REQUIREMENT: From the line with "The height and" to the line with "Select the Analytics navigation item", retype every line exactly, including those two, and leave out the rest of the data below.

DATA SHOWN:
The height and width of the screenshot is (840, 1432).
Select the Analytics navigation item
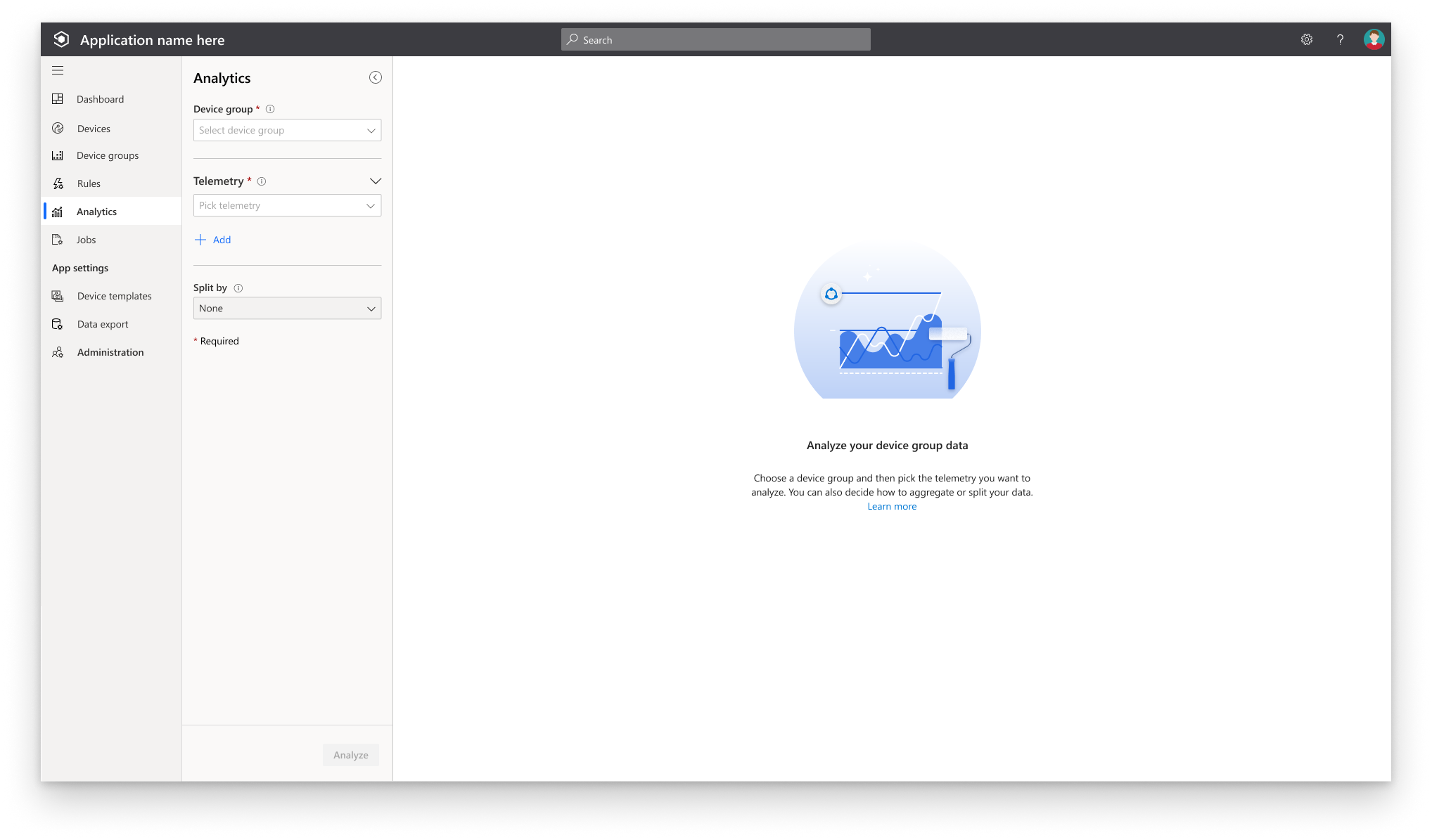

* * *

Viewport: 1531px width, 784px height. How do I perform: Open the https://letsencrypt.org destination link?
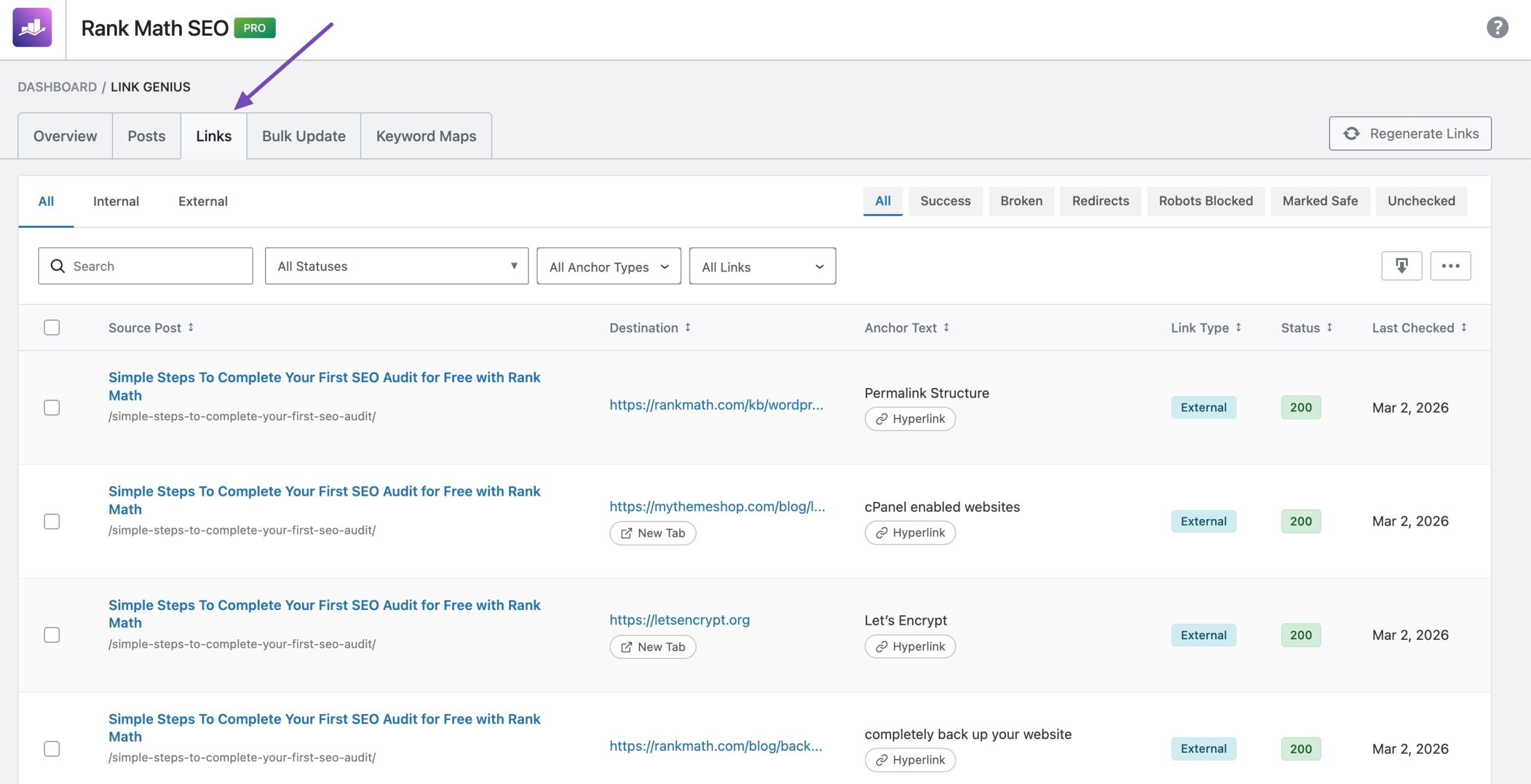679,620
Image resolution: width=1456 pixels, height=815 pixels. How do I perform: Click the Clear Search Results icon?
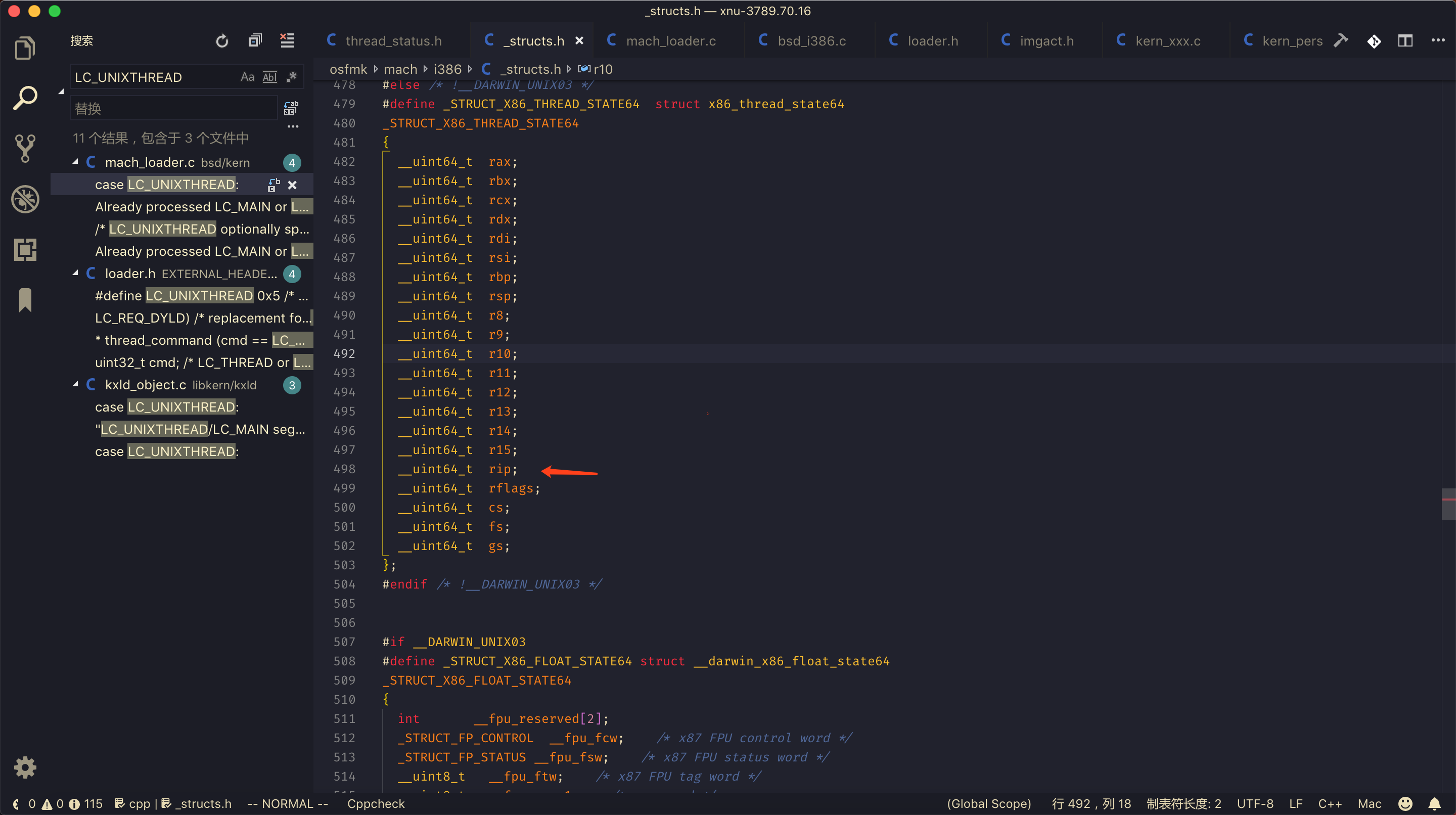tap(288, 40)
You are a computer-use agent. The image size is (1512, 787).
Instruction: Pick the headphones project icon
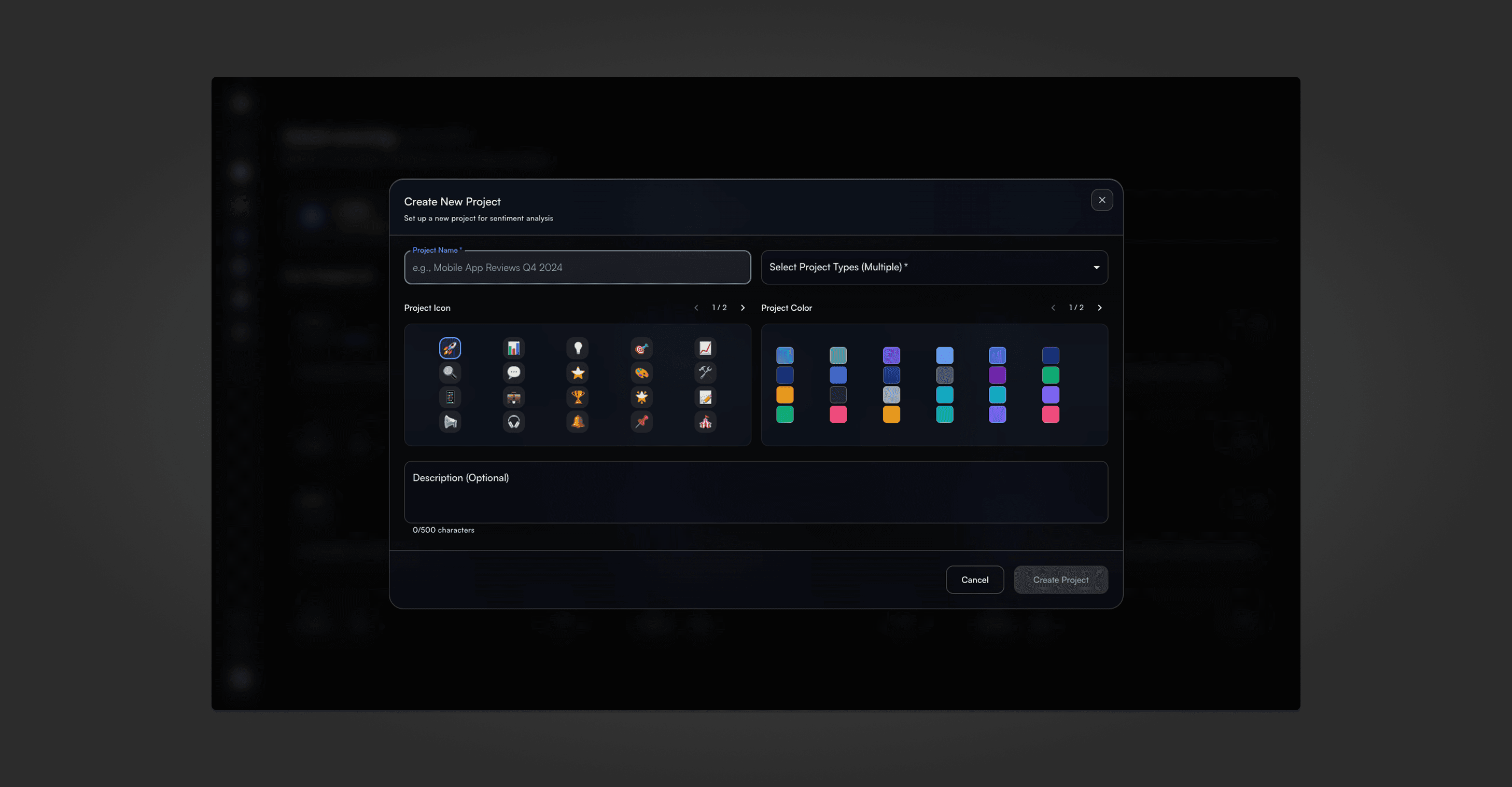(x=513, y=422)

WRITTEN RESPONSE:
The height and width of the screenshot is (840, 1432).
Select the Analytics navigation item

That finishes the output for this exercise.